Central Pacific’s earnings dip due to expenses but loans up nearly 10%
Central Pacific Bank posted nearly double-digit loan growth and higher net interest income in the third quarter but saw its earnings dip 4.2% due to various expenses.
The parent of the state’s fourth-largest bank, Central Pacific Financial Corp., reported before the market opened today that the bank’s profit fell to $14.6 million, or 51 cents a share. Despite the lower earnings, it still beat analysts’ estimates by 2 cents a share. In the year-earlier period, the bank earned $15.2 million, or 52 cents a share.
Central Pacific’s loans jumped 9.8% to $4.37B. Its overall deposits rose 0.7% to $5.04B while its core deposits, which include savings and money market deposits, and time deposits less than $100,000, rose 3.5%.
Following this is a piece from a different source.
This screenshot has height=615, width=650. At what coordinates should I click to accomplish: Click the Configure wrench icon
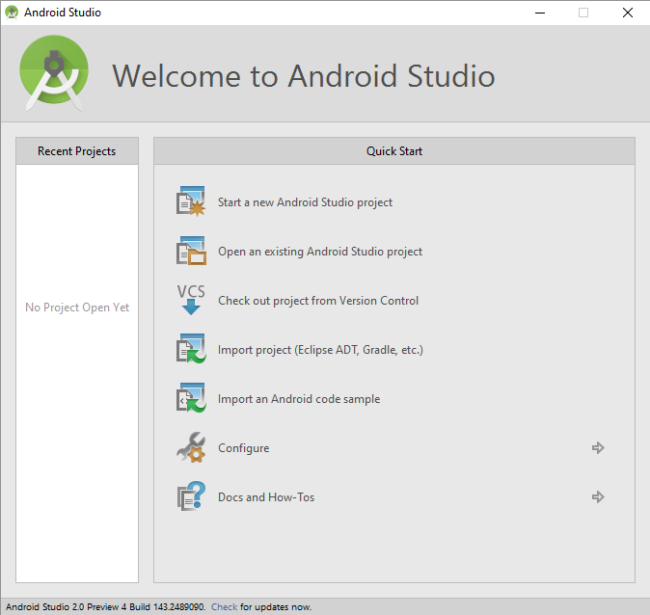[x=191, y=448]
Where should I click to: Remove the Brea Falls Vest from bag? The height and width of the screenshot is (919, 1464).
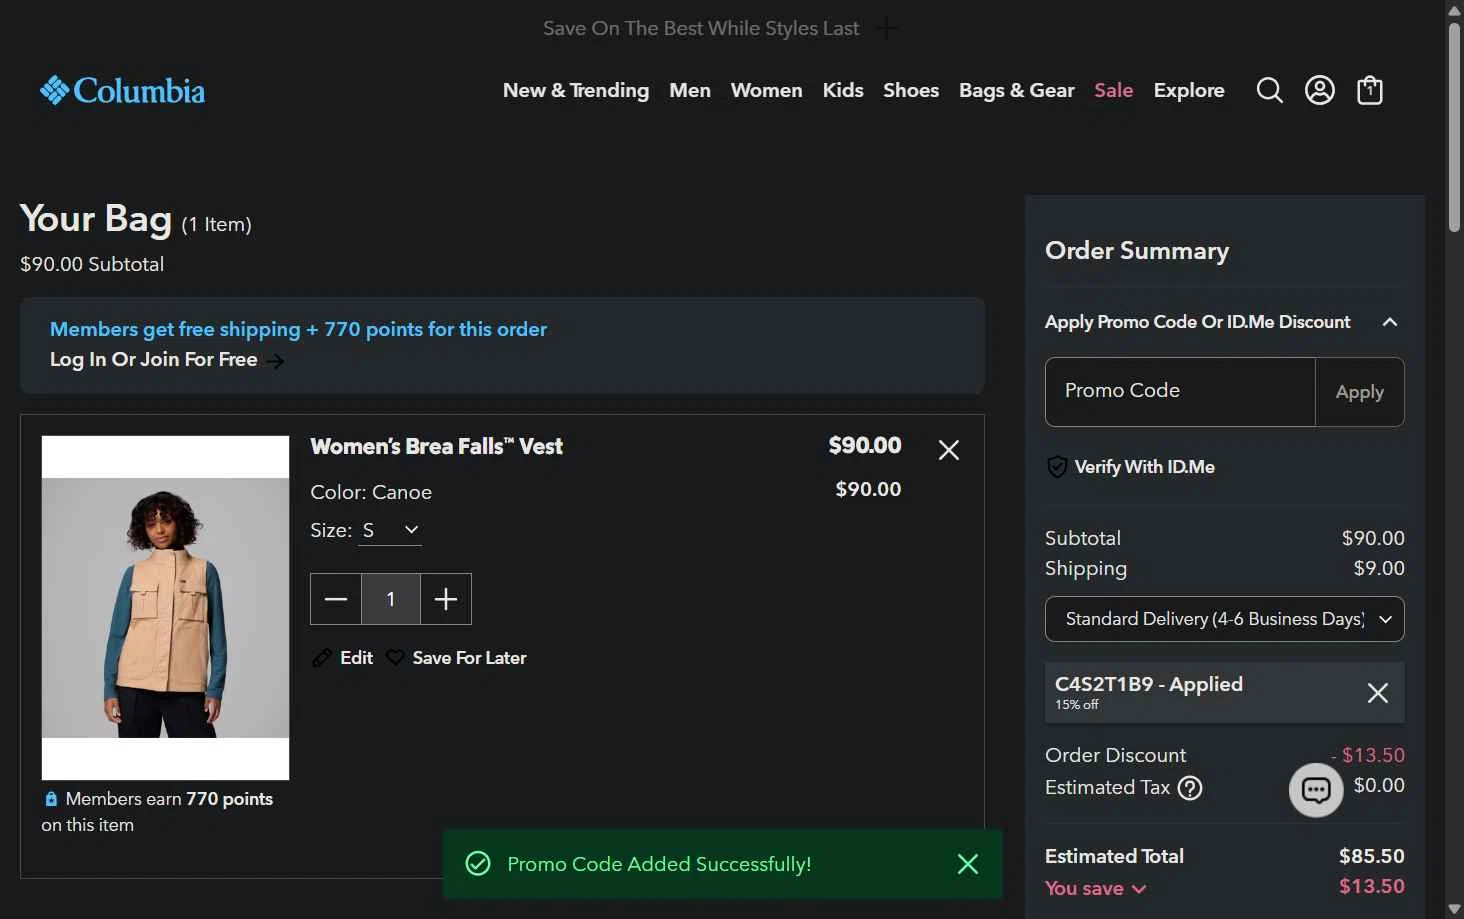click(x=949, y=450)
In an environment when banks’ margins nationwide have been squeezed by lower interest rates, Central Pacific boosted its net interest income — the difference between what it collects on loans and what it pays for deposits — by 5.4% to $45.6M from the year-earlier period. Its net interest margin rose 10 basis points to 3.30%.
The bank’s earnings were impacted by $1.2 million in expenses for RISE2020, which is the company’s new $40 million modernization plan to upgrade technology and facilities. Also, the bank incurred an expense for setting aside $1.5 million as a loan-loss provision. That compares to a loan-loss credit that the bank recognized in the third quarter of 2018 by returning $600,000 to its income statement that previously had been set aside for potential loan losses.